** What is needed **
After locating the line that contains "Image resolution: width=640", transcribe exactly that line and each one after it until the data ends, skipping pictures.

** The records **
──────────────────────────────
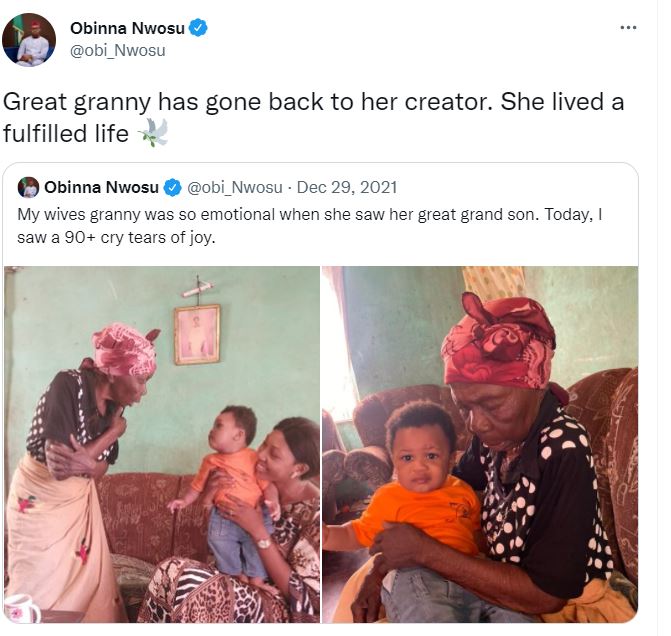Click white mug in left photo corner
Screen dimensions: 671x636
[22, 609]
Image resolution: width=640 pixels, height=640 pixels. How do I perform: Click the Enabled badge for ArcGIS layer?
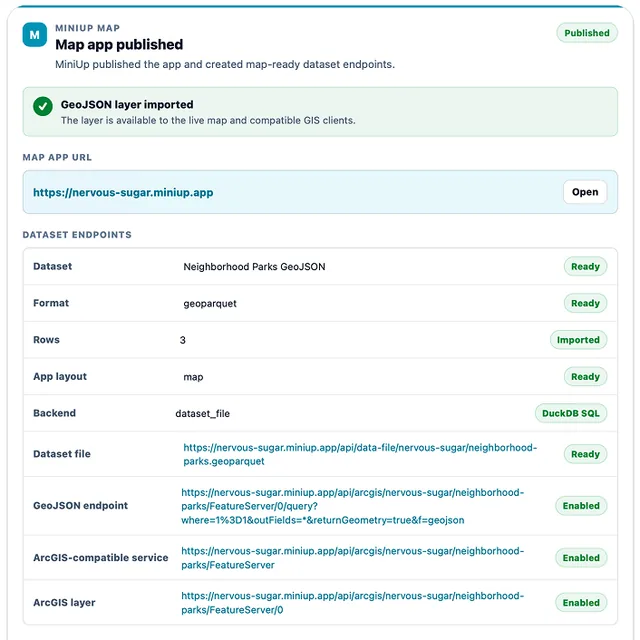tap(581, 602)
──────────────────────────────
** Response area **
Image resolution: width=640 pixels, height=640 pixels. How do I perform: Click the Enabled badge for ArcGIS layer?
tap(581, 602)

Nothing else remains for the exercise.